There were other family and friends as well that reached out, too many to name individually. The outpouring of love and support I received was beyond anything I could have imagined. My Aunt and cousin coming down to visit me for a few days, texts back and forth with family and friends all over the world. I was even messaging with my video game internet friends who were keeping an eye on my progress and making sure I had even more people to chat with. I had so many people cheering for me that I couldn’t not feel good as I recovered.

Then to end the year there was a restructuring at work and I lost the best boss and mentor I have ever had, as well as some really great individuals. People that didn’t have to, but had taken the time to care about me. Add in a couple more MRIs and it was a shitty end to an especially craptastic year.

The ups and downs last year highlight that no matter how good you feel there are always the dark times. The times when everything sucks and nothing feels like it’s going to get better. But there will also be just as many bright times. Through laughter and love there are moments where everything is awesome. Since turning thirty I have done a lot of introspection on my life and what has defined me to become the person I am today. Last year I finally acknowledge, through all of this and even before it, I had some form of depression. Accepting it has done wonders for me. It sucks, there are just as many bad days as there are good days and the chronic pain I have in my joints and muscles doesn’t make it any better but accepting the depression means I can finally confront it properly. I still get anxious and depressed. I talked to a social worker, am on medication for it and have become much more open about my struggles and have a greater appreciation for anyone else going through.

I am now a very big proponent of talking it out. No matter what you are going through find time to talk to someone, anyone. Family and friends are there for you, there are anonymous helplines, work may have a program that can help you find someone to talk to. There are so many options out there, you just need to acknowledge and make the decision to ask for help. There is no shame in asking for help, absolutely none. We weren’t designed to go through life alone. We need each other to survive.
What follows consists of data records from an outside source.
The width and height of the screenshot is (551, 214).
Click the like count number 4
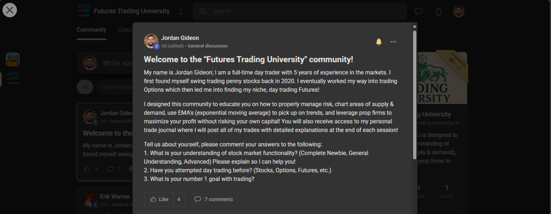[179, 199]
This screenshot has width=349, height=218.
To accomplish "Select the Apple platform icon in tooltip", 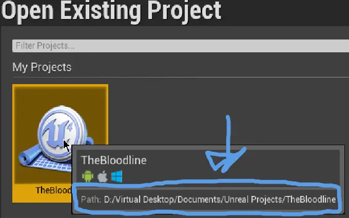I will click(x=102, y=176).
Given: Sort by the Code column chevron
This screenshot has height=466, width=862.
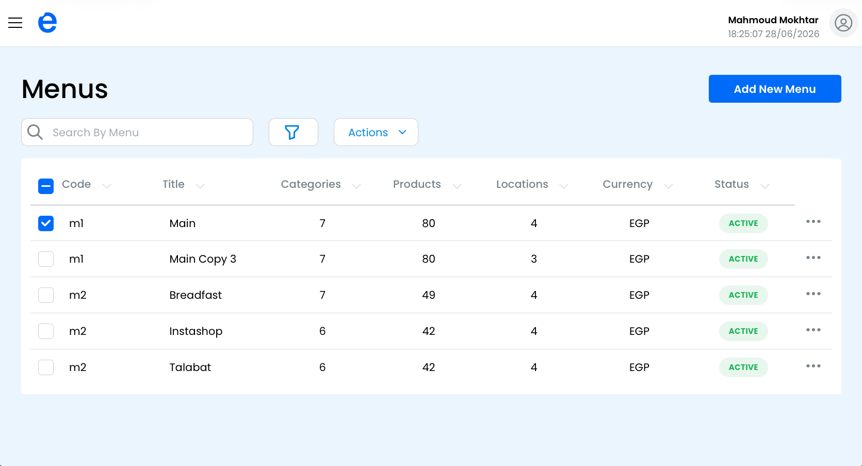Looking at the screenshot, I should [x=107, y=186].
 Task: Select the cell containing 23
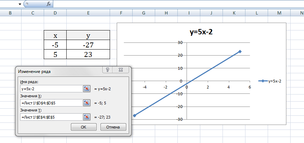click(88, 55)
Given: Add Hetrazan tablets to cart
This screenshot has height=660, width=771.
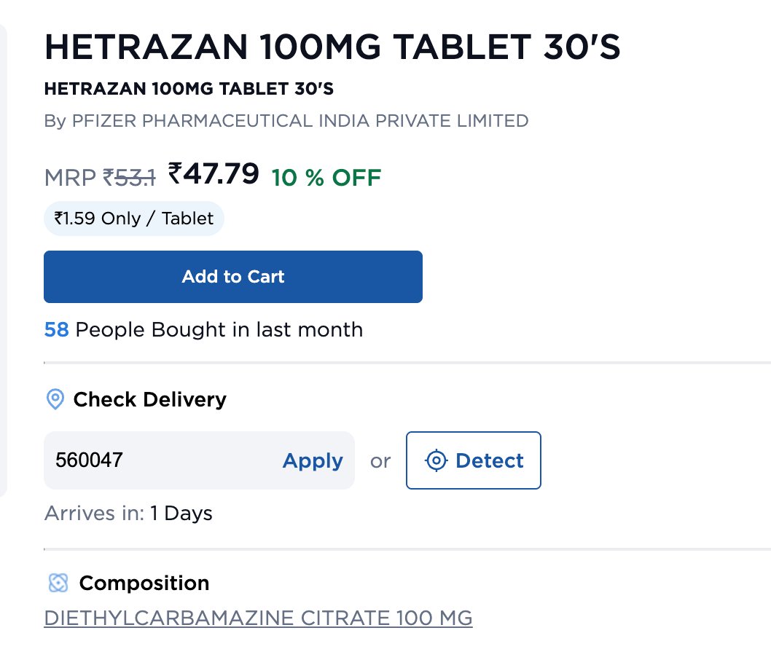Looking at the screenshot, I should [x=233, y=277].
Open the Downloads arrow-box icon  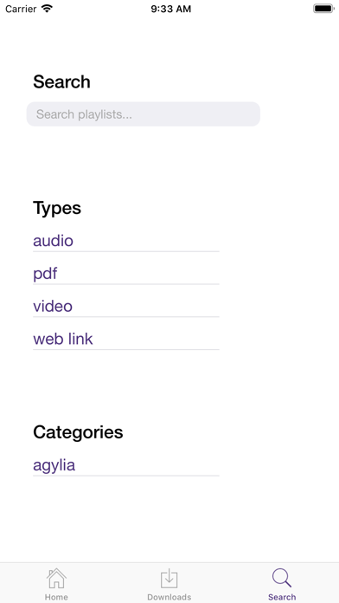[x=169, y=579]
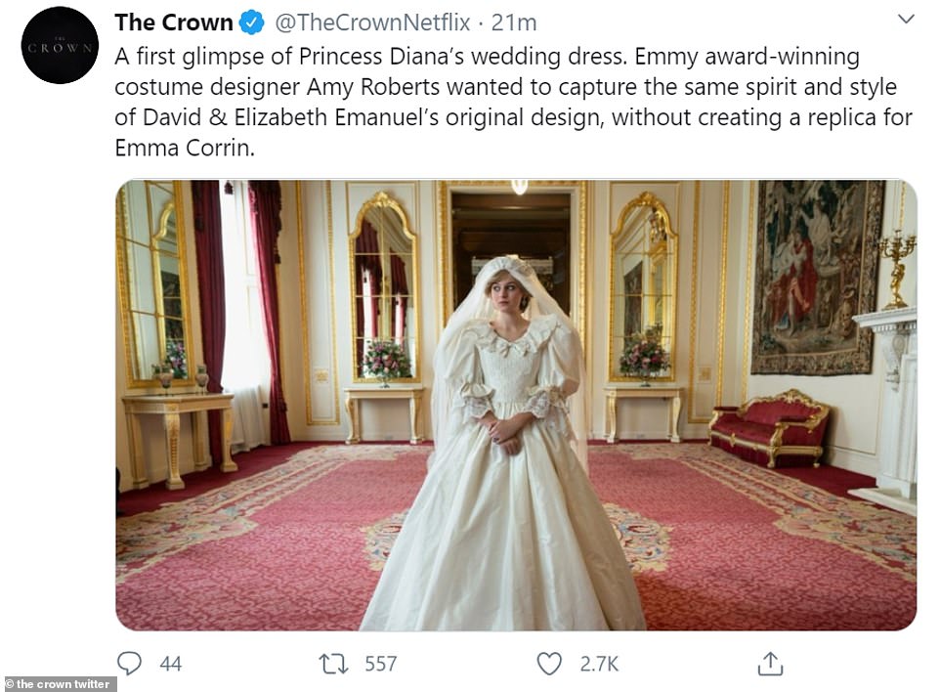
Task: Like the tweet with the heart icon
Action: [550, 664]
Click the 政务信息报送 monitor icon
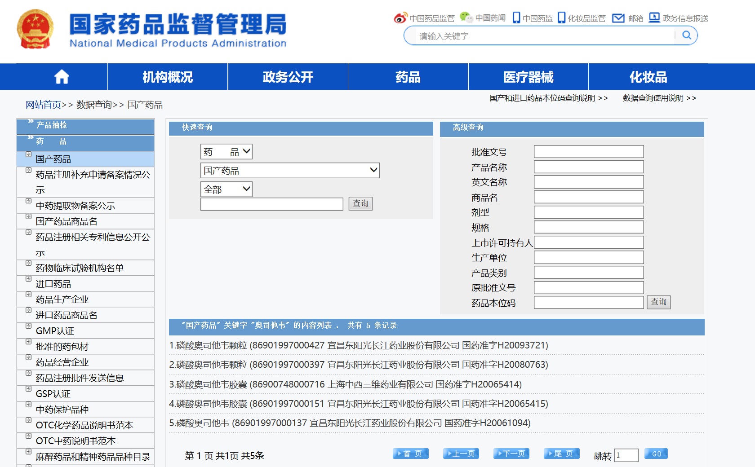The height and width of the screenshot is (467, 755). [x=654, y=18]
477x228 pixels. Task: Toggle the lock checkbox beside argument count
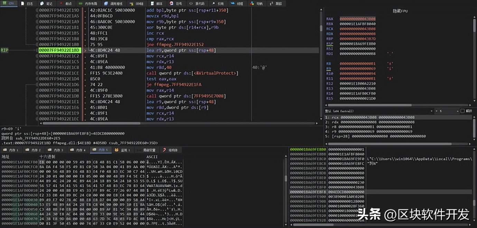point(462,111)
The key thing to remember that sometimes is lost in all this positive mental health is to understand that whoever you talk is also going through their own struggles. They will do their best to help you in anyway that they can, just sometimes it will be too much for even them and they need a bit of space. Talking it out must be equal parts give and take. Be strong for each other just as often as you are vulnerable. The cycle will feed into itself and you will all become stronger for it.

I am still broken. Not as broken as I was at my lowest points last year, but still a mess. The important thing though is that I know and have accepted all this and am working on not so much fixing myself but transforming myself into a better version of me. I am extremely lucky to have the family and friends that I do. There are too many to list but know that I love you all very much. Whenever you need me, I’m always here for you.